**EXERCISE AIM**
Give the number of lines in the records below that hold "radio"; nothing else is needed.

[Stored data]
········

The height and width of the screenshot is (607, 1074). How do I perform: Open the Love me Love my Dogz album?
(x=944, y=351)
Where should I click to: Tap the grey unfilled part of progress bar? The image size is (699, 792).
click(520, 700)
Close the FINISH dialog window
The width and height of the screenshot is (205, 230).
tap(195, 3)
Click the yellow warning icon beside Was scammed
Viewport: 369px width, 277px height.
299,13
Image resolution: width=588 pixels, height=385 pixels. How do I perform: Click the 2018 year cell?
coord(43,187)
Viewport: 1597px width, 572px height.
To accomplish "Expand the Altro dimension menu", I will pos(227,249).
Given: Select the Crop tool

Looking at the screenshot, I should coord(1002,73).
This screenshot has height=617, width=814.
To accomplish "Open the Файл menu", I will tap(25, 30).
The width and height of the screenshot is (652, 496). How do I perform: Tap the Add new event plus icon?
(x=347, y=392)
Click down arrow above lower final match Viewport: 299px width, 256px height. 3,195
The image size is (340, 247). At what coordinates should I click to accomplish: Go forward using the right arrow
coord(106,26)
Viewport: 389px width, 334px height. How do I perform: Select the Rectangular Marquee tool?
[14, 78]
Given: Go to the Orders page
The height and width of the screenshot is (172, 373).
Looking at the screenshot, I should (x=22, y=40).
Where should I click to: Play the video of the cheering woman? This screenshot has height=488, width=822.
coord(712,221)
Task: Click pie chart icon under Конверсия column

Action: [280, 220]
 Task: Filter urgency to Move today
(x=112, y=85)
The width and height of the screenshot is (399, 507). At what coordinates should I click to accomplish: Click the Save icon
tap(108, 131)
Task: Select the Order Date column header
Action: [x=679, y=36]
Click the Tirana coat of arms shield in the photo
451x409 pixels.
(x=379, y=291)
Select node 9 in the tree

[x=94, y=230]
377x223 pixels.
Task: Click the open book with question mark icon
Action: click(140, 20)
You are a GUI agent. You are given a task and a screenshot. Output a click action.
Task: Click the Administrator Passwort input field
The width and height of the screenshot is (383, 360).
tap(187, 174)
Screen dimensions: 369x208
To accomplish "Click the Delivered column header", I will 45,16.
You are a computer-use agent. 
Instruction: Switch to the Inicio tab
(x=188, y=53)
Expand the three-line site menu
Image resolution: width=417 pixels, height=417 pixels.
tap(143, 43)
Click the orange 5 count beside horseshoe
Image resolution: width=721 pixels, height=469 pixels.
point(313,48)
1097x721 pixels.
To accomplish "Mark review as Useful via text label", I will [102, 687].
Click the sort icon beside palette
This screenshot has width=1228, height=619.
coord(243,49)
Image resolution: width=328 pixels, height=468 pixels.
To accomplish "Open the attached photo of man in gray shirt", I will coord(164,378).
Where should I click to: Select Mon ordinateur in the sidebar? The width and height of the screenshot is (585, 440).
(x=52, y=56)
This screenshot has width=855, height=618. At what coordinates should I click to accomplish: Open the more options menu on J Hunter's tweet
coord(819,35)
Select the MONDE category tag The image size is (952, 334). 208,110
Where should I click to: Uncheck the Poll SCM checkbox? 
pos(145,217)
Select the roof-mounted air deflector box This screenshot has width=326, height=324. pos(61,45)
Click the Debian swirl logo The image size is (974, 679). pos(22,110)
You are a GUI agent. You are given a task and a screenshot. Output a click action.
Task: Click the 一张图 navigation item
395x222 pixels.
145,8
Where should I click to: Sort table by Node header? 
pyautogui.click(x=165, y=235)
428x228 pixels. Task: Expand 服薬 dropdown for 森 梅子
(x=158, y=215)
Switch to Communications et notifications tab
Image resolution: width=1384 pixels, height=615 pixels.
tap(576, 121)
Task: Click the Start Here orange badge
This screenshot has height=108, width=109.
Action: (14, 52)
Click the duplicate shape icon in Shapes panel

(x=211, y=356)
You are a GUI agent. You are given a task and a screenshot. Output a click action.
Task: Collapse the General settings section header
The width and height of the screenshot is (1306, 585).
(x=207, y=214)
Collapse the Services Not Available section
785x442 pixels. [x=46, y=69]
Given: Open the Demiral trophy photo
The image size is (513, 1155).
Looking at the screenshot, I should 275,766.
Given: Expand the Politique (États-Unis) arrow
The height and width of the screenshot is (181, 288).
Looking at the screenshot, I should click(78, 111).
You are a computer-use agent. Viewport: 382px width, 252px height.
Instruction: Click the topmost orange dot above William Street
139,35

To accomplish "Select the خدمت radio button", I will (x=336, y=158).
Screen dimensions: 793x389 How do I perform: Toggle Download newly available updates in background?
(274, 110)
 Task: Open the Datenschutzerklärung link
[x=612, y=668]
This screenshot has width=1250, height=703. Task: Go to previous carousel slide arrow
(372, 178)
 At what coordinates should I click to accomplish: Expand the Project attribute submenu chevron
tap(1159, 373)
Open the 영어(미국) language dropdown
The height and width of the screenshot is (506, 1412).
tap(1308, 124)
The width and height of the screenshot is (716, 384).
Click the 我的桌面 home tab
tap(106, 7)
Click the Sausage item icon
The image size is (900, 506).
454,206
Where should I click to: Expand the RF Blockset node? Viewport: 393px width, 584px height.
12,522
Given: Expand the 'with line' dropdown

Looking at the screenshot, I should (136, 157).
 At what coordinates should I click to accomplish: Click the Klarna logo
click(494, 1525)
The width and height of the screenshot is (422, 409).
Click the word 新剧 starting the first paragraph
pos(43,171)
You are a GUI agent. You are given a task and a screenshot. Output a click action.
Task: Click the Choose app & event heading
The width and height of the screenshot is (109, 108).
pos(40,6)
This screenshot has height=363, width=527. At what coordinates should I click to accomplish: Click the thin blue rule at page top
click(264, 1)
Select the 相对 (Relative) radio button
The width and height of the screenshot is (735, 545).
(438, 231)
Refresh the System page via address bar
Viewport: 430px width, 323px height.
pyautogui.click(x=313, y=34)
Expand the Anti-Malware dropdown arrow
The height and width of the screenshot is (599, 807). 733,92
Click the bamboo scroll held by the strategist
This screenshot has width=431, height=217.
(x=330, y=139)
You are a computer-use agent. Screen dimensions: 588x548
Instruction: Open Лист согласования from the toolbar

········

**EXERCISE OUTPUT**
2